TESTO DI RIFERIMENTO
┌──

Storia della Bocconi

1945-1968. Dalla liberazione al '68

La Milano della ricostruzione


Parole chiave: Milano

Il Rettore della Bocconi Giovanni Demaria, forte dell’esperienza che andava facendo come presidente della Commissione economica della Costituente, era ben conscio degli enormi problemi economici e sociali lasciati in eredità dalla guerra e dal fascismo all’Italia e a Milano. Egli si era persuaso che, per attingere alti livelli di crescita economica, così da sfuggire all’arretratezza e al sottosviluppo nei quali si dibatteva l’Italia, si dovesse garantire la più ampia iniziativa ai settori produttivi, e a quelli manifatturieri in particolare. Quanto al ruolo di una tradizionalmente invadente amministrazione pubblica, Demaria proponeva che lo Stato si limitasse a svolgere funzioni di mero coordinamento e controllo promuovendo l’apertura dell’economia nazionale verso l’estero, in modo da facilitare la libera circolazione di materie prime in entrata e di manufatti in uscita[1].

└──

DATI FORNITI
┌──

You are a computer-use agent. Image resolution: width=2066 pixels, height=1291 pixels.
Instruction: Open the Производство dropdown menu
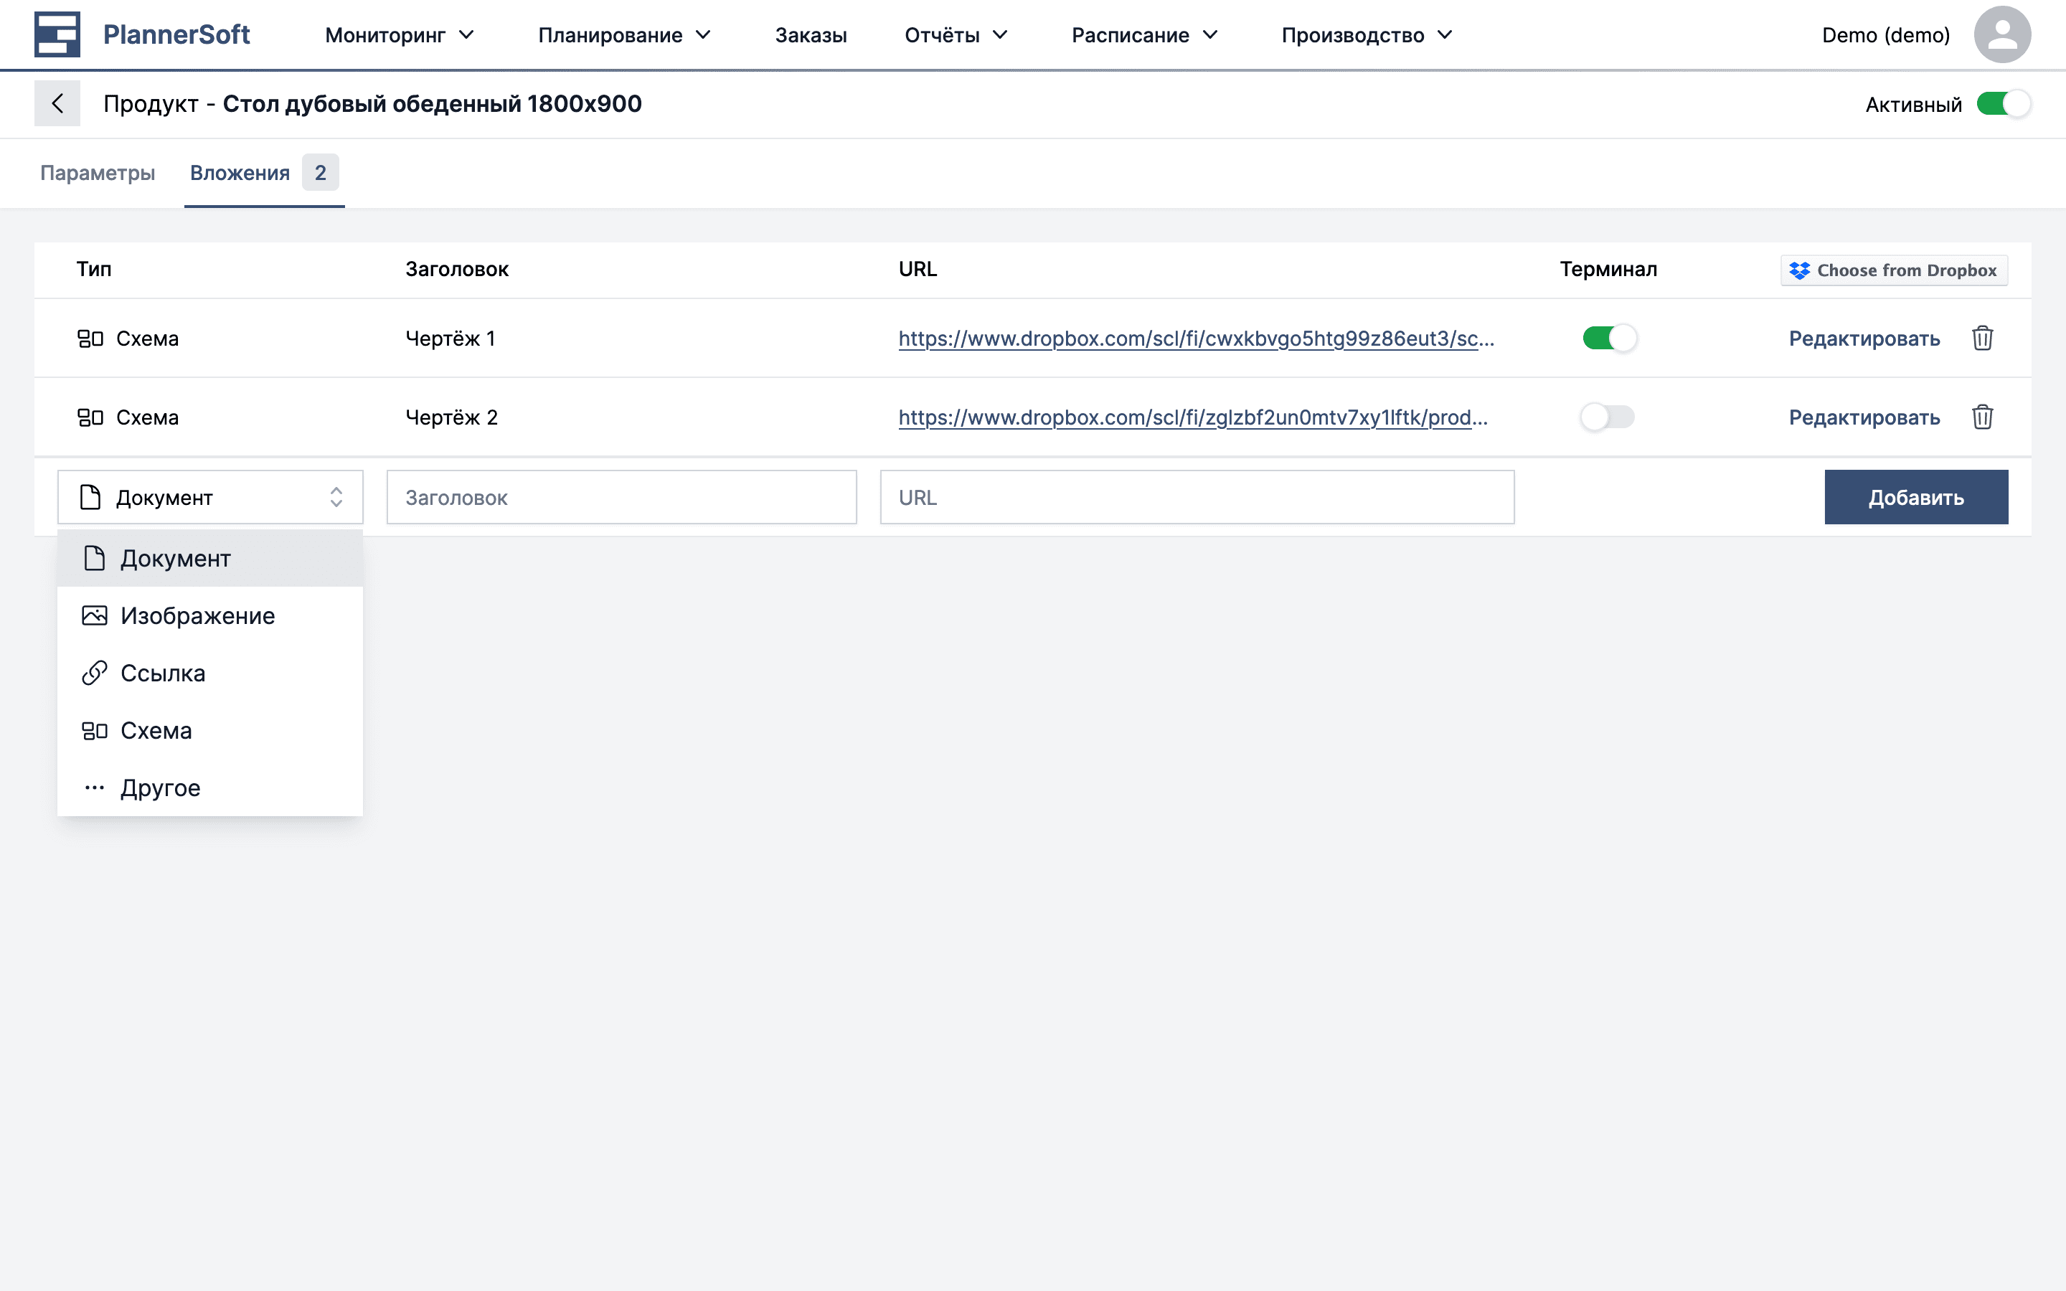(x=1366, y=35)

└──

COMPITI DA SVOLGERE
(1) Ricopia dal testo sulla storia della Bocconi il tratto che va da "Il Rettore della" fino a "manufatti in uscita[1].".
(2) Nel testo sulla storia della Bocconi, quale incarico ricopriva Giovanni Demaria presso la Costituente?
(3) Prosegui il testo sulla storia della Bocconi dopo l'ultima frase riportata.

RISPOSTE
(1)
Il Rettore della Bocconi Giovanni Demaria, forte dell’esperienza che andava facendo come presidente della Commissione economica della Costituente, era ben conscio degli enormi problemi economici e sociali lasciati in eredità dalla guerra e dal fascismo all’Italia e a Milano. Egli si era persuaso che, per attingere alti livelli di crescita economica, così da sfuggire all’arretratezza e al sottosviluppo nei quali si dibatteva l’Italia, si dovesse garantire la più ampia iniziativa ai settori produttivi, e a quelli manifatturieri in particolare. Quanto al ruolo di una tradizionalmente invadente amministrazione pubblica, Demaria proponeva che lo Stato si limitasse a svolgere funzioni di mero coordinamento e controllo promuovendo l’apertura dell’economia nazionale verso l’estero, in modo da facilitare la libera circolazione di materie prime in entrata e di manufatti in uscita[1].

(2) Era presidente della Commissione economica della Costituente.

(3)
La città della Bocconi era uscita malconcia dalla guerra. Anzitutto, perché nell’occasione di due pesantissimi bombardamenti, alla fine di ottobre del ’42 e a metà febbraio del ’43, 120 imprese milanesi erano state seriamente danneggiate[2], e, poi, perché anche imprese localizzate in periferia, come Breda, Officine Meccaniche, Tecnomasio Italiano Brown Boveri e Salmoiraghi, avevano sopportato inconvenienti e subìto danni. Nell’insieme, tuttavia, l’industria milanese uscì dalla guerra con una capacità produttiva ridotta del solo 15%[3].

In realtà, i danni più pesanti erano stati riportati dal patrimonio edilizio storico della Milano racchiusa entro la cerchia dei bastioni. Un accurato bilancio effettuato a metà del 1945 accertò che il 43% dei vani della città storica era o distrutto o danneggiato al punto da essere inagibile[4]. Proprio nell’area in cui sorgeva la nuova Bocconi, fra porta Romana e porta Ludovica, le bombe avevano colpito più pesantemente, come del resto altrove a nord dell’Arena, a porta Garibaldi e alla Fiera[5].

Nell’estate del ’44, gli esperti della Commissione centrale di beneficenza della Cariplo valutarono in 125 milioni di giornate lavorative – per non dire dei materiali[6] – l’impegno di manodopera che avrebbe preteso il ripristino delle abitazioni distrutte e danneggiate, così da permettere agli sfollati fuori Milano di fare ritorno in città. Non v’è dubbio che uno dei settori economici per molti anni più dinamicamente coinvolti nella ricostruzione fu per l’appunto l’edilizia privata. Ciò permise a una parte della manodopera disoccupata di trovare impiego in un settore economico dominato dal pullulare di piccole imprese familiari di capimastri e muratori che si muovevano fra città, campagna e montagna[7]. Ne fa prova indiretta il saldo netto di 10.000 ditte – fra nate e morte – denunciate all’anagrafe della Camera di Commercio nel biennio 1946-47[8].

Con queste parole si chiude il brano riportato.